Text segment:
Pipeline Parallelism

Learn how to split large models across multiple devices using pipeline parallelism with Flax NNX.

Overview

Pipeline parallelism splits a model into sequential stages, with each stage running on a different device. Multiple microbatches flow through the pipeline to maximize device utilization.

Device 0: [Stage 1: Embedding + Early Layers]
          ↓
Device 1: [Stage 2: Middle Layers]
          ↓
Device 2: [Stage 3: More Middle Layers]
          ↓
Device 3: [Stage 4: Final Layers + Head]

When to Use Pipeline Parallelism

✅ Use pipeline parallelism when:

Your model is too large for a single device
Model has a sequential structure (Transformers, ResNets)

Data:
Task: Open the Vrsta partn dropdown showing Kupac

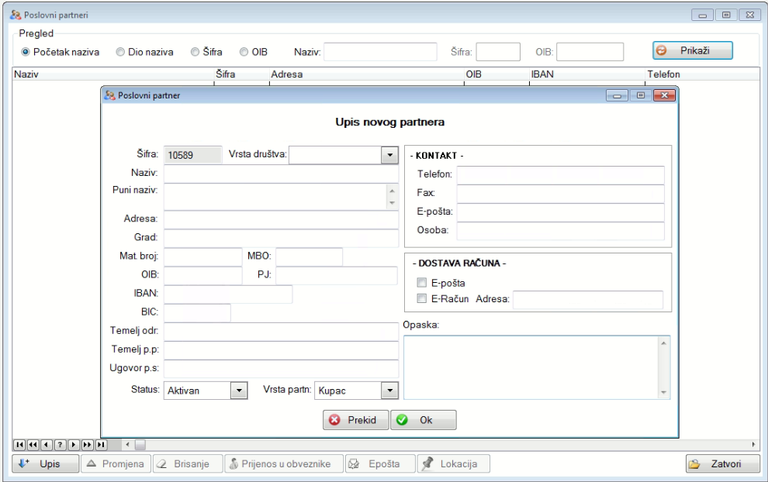Action: click(389, 391)
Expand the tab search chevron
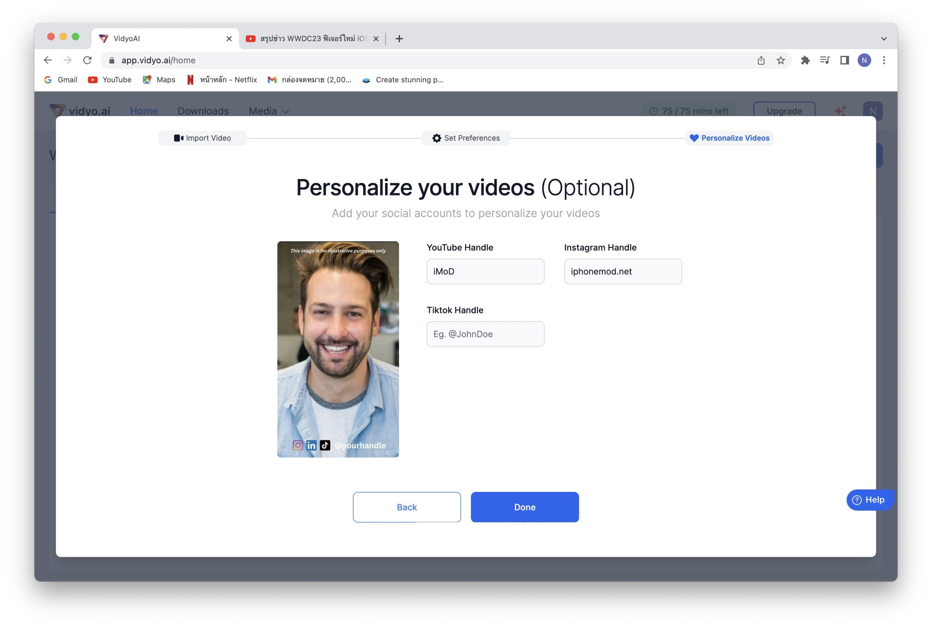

To do: Resume the pipeline parallelism text after its last line, "Model has a sequential structure (Transformers, ResNets)".

Output below:
You have multiple devices available
Data parallelism alone isn't sufficient

❌ Don't use pipeline parallelism when:

Model fits on one device → Use data parallelism
Non-sequential architecture (complex DAGs)
Very few devices (inefficient with fewer than 4 devices)

How It Works

The Pipeline Schedule

Consider a 4-stage pipeline with 4 microbatches:

Time →
T0:  [S0→MB0] [----] [----] [----]
T1:  [S0→MB1] [S1→MB0] [----] [----]
T2:  [S0→MB2] [S1→MB1] [S2→MB0] [----]
T3:  [S0→MB3] [S1→MB2] [S2→MB1] [S3→MB0]  ← Pipeline full
T4:  [----] [S1→MB3] [S2→MB2] [S3→MB1]
T5:  [----] [----] [S2→MB3] [S3→MB2]
T6:  [----] [----] [----] [S3→MB3]

S = Stage, MB = Microbatch

Pipeline Efficiency

efficiency = num_microbatches / (num_microbatches + num_stages - 1)

# Examples:
# 4 stages, 4 microbatches: 4 / (4 + 4 - 1) = 57%
# 4 stages, 8 microbatches: 8 / (8 + 4 - 1) = 73%
# 4 stages, 16 microbatches: 16 / (16 + 4 - 1) = 84%

# More microbatches = higher efficiency (but more memory)

Pipeline Bubbles

"Bubbles" are idle time at the start and end of the pipeline:

[Busy] = Device doing work
[Idle] = Device idle (pipeline bubble)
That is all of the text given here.